So, Ted is home again, our October birthday boy and girl have had their celebrations, and life will now begin to settle back into a routine. Oh, how I love routine! I am looking forward to completing a specific daily schedule for the children and myself as I work through the Managers of Their Homes book and worksheets. The last week and a half or so has had us completely off track as far as daily activities, including (and especially) school. While we have still been "doing school," it has not been as consistently and orderly as my type-A personality would like, and while I appreciate that I can have flexibility while home schooling, chaos is not exactly my idea of being flexible!
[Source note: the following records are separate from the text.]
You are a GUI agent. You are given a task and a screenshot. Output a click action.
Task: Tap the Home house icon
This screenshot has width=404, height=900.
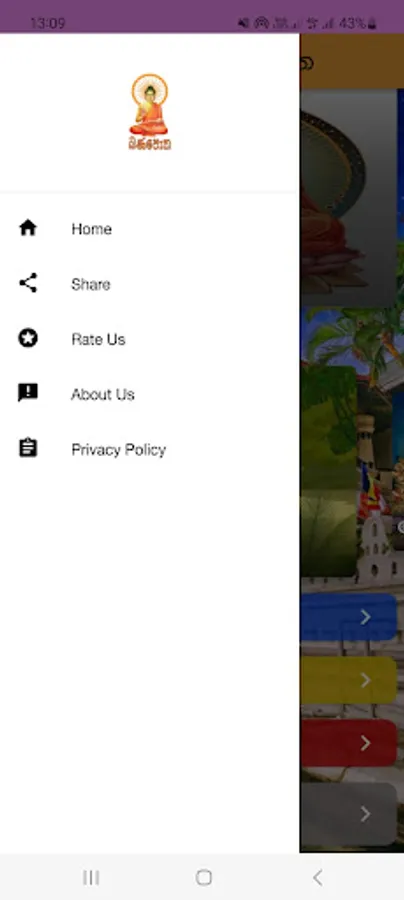[x=28, y=228]
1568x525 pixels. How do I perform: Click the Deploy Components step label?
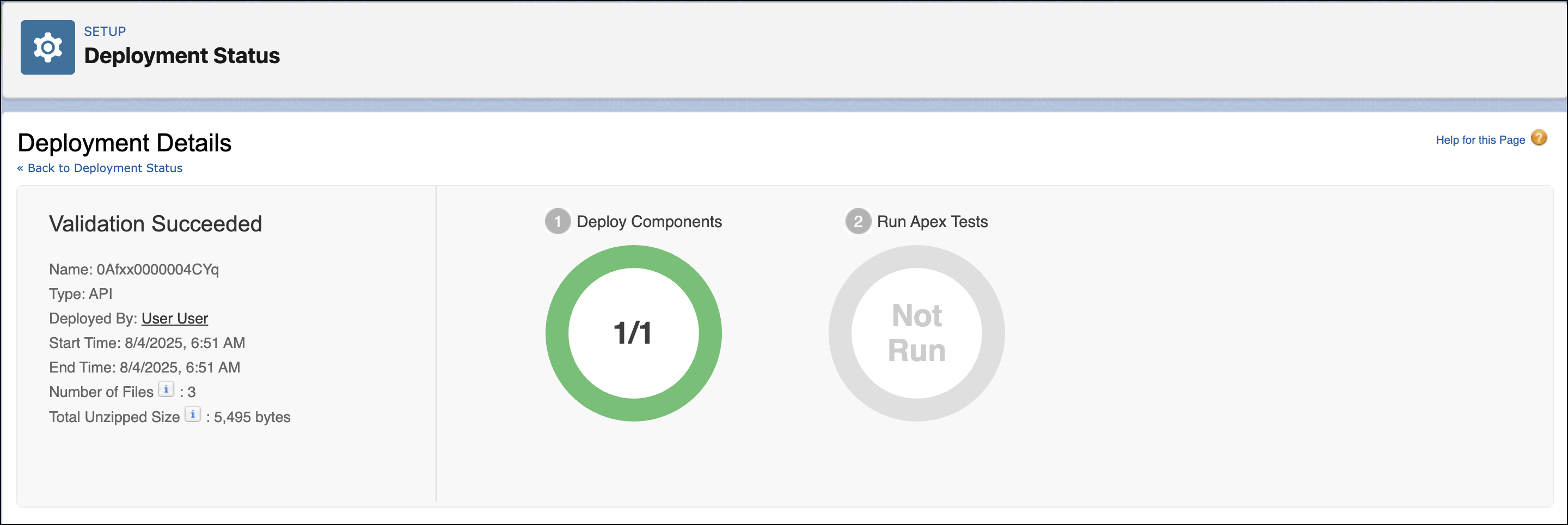click(648, 222)
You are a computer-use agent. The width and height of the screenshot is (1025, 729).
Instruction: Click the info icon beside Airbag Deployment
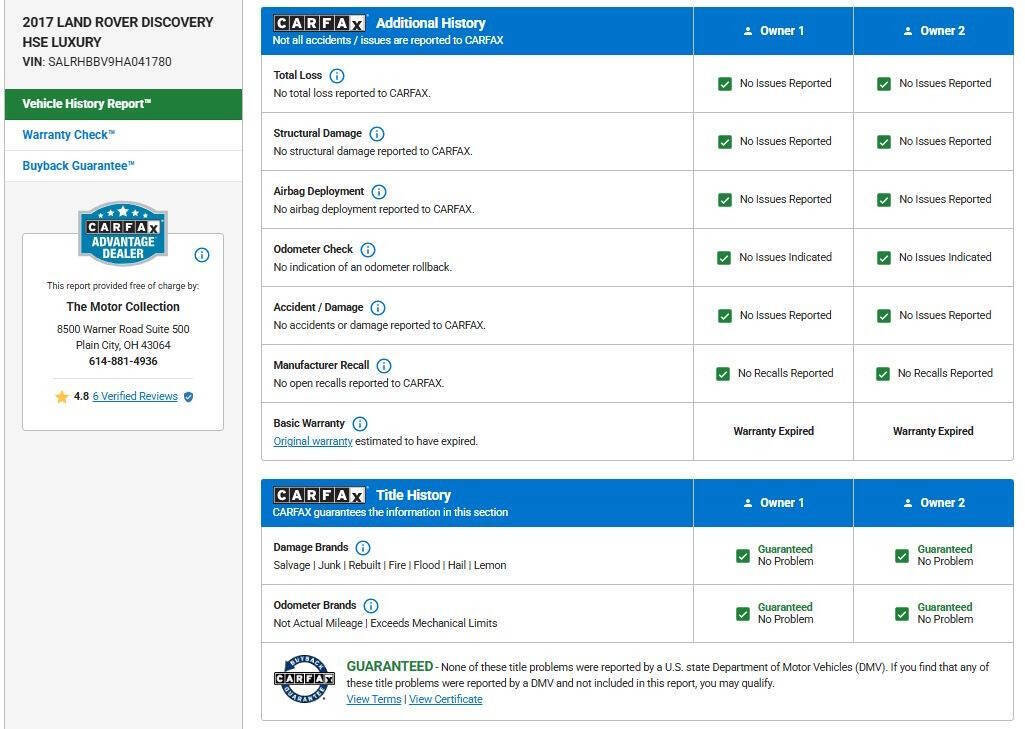click(379, 192)
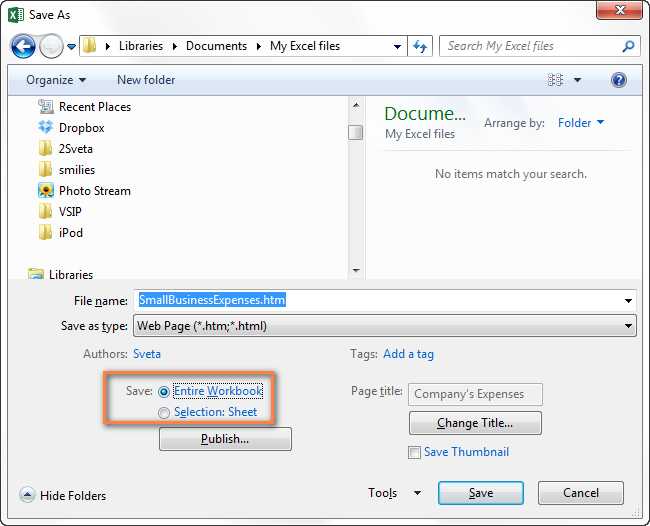
Task: Click the Search My Excel files field
Action: [x=531, y=46]
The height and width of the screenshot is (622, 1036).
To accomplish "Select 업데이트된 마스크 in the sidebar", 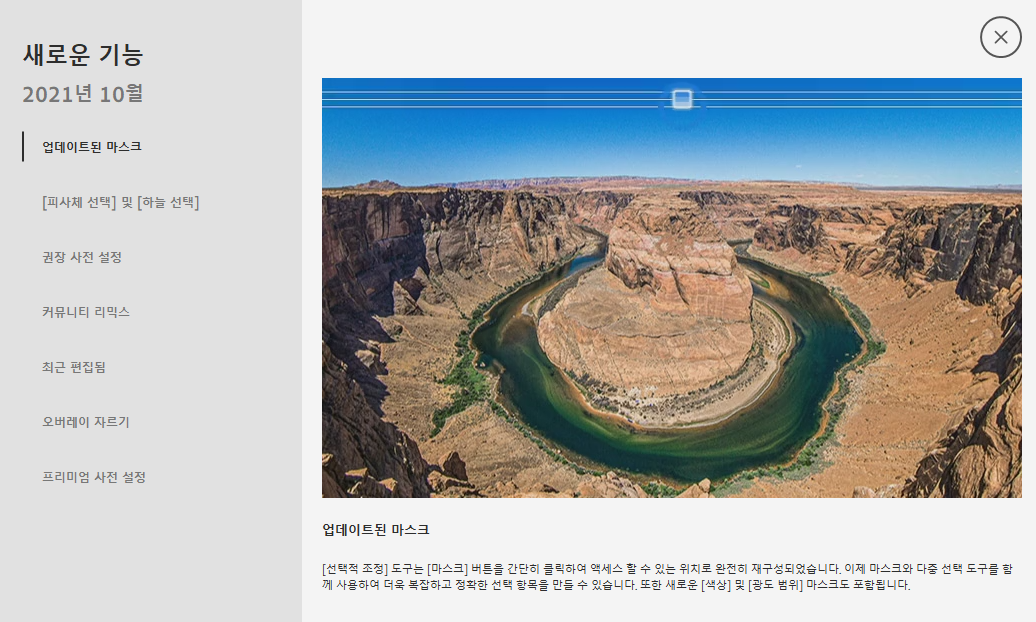I will pyautogui.click(x=92, y=147).
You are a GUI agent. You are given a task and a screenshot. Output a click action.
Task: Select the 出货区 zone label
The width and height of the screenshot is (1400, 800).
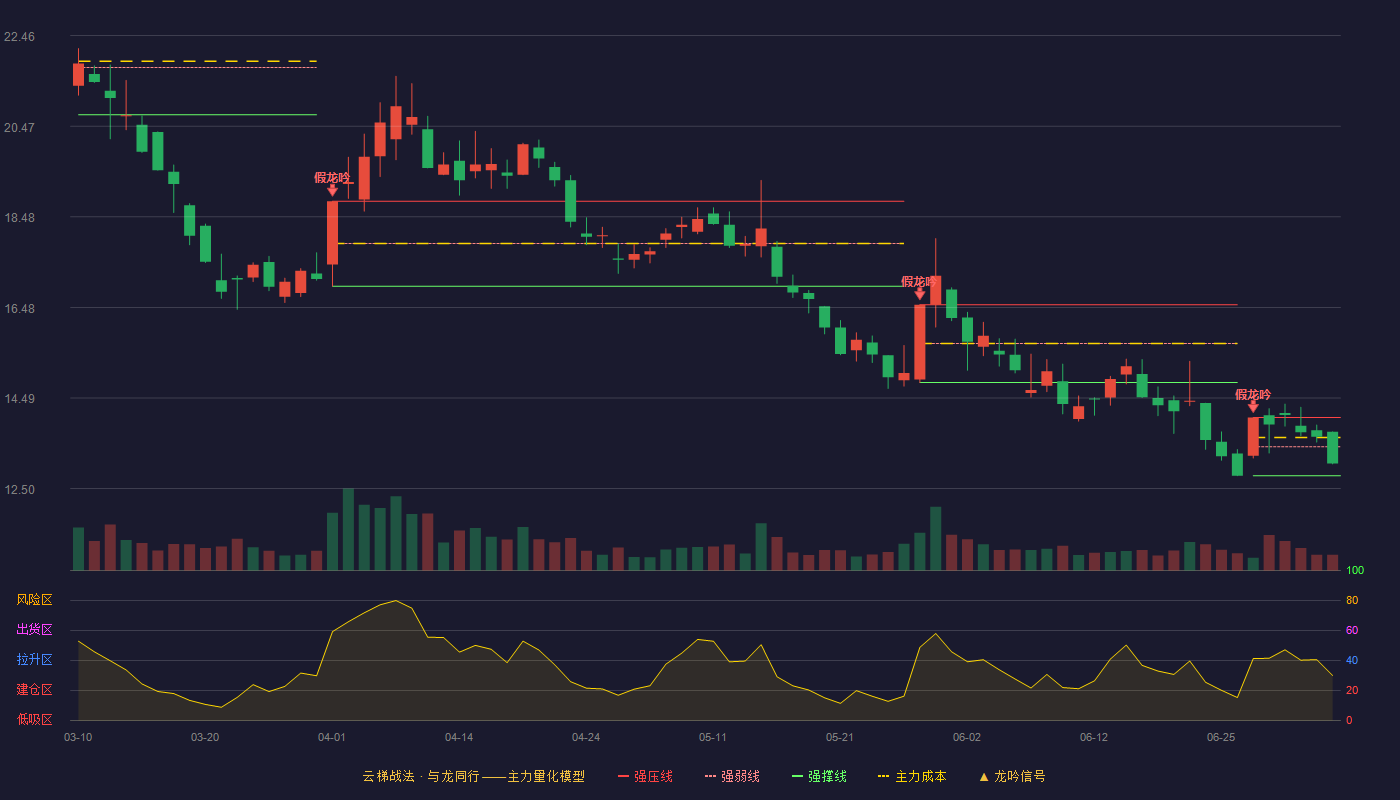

So hopefully the next week or so will find us settling back down into a more predictable schedule. I think this will help tremendously with the boys' behavior issues that were erupting like mad, especially toward the latter part of Ted's TDY.

October 24, 2005

The Duck Pond

A couple of days ago a friend brought her daughter over, and together we drove to a nearby state park. We had been saving bread scraps for awhile, and the children were eager to feed the ducks. We had planned this outing originally for a couple of weeks ago, a field trip of sorts with another group of moms and children, but since we were having some home repairs done that day, it didn't work out. But Saturday dawned bright and beautiful (the weather here in Vegas has been wonderful!), and we enjoyed getting out and exploring a small part of the park.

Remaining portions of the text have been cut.